Кац, нахохлившись, огрызнулась:
— Таки назло, божешмой… Нужна ты мне! Нервы у меня, нервы.
Они еще немного пособачились, а после, наругавшись, устроились пить чай.
— Бери, бери варенье! Ну-ка, дай я тебе сама положу. А то ведь как неродная, во-о, вот так. Варенье абрикосовое — самый цимес, как ваши говорят!
Митрофанова навалила с верхом, сейчас все поползет через край, Кац ловко поймала пальцем тягучую янтарную каплю — и в рот.

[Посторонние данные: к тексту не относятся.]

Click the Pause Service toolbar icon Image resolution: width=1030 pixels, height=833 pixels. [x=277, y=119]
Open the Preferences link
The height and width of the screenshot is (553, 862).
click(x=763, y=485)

— И это вы называете варенье? Вы, Митрофанова, не кушали настоящего абрикосового варенья, вот что я вам скажу, — у Кац была странная привычка обращаться иногда к Митрофановой на «вы», — вот бабка моя с Херсону, бобэ Дора, вот она варила настоящее абрикосовое варенье, с косточкой. Ох, как же она варила абрикосовое, ой-ей-ей, это чистый мед! А абрикосы во-о какие и сочные, а на свет — янтарь. А какой у нее харойшес был яблочный! А цимес с кнейдлах — это ж просто язык скушать можно.
Кац зажмурилась и облизнулась.
Сверху кто-то застонал и глухо ударил в пол, потом охнул и ударил сильней. Кац вздрогнула, настороженно разглядывая потолок.
— Это что? Драка? — испуганным шепотом спросила она, часто моргая.
— Горобец, Ефим Изральич, — ответила Митрофанова, лениво махнув красивой рукой, — свою Воробьиху пичужит.
Звуки стали внятней, громче, обрели угадываемый ритм.
— Таки ведь и не скажешь, — задумчиво произнесла Кац, — этот неубедительный шлемазл имеет темперамент!
Молча дослушали до конца. Кац продолжала разглядывать потолок, а Митрофанова вдруг ухнула кулаком по столу:
— Слышь, а Воробьиха-то в Житомир вчера улетела, на похороны. У меня еще перчатки выклянчила, черные, лайковые. Итальянские.
— Ай да Горобец! — уважительно пропела Кац.
— Ага! Ефим Изральич.
И обе захохотали.
— Слышь, Кац, — смеясь, спрашивает Митрофанова, — а у тебя негры были?
— Чего-о?
— А что… Говорят, у них там очень и очень. Африканцы ведь как-никак. А? А то вот они тут ходят вокруг, считай зря. Ну без толку, можно сказать.
— Вы только поглядите на нее! Это ж года не прошло, как мужа схоронила, а уже про негров, тьфу! Порнография натуральная, прости меня господи.
— Ну а что ж мне теперь, век вековать? Время-то уходит! Или как ты — черной вороной на суку куковать?
Посидели еще, посплетничали.
Было около полуночи, с улицы иногда долетал вой полицейских сирен; то близко — леденяще-жутко, то лишь угадываясь вдали нудным завыванием.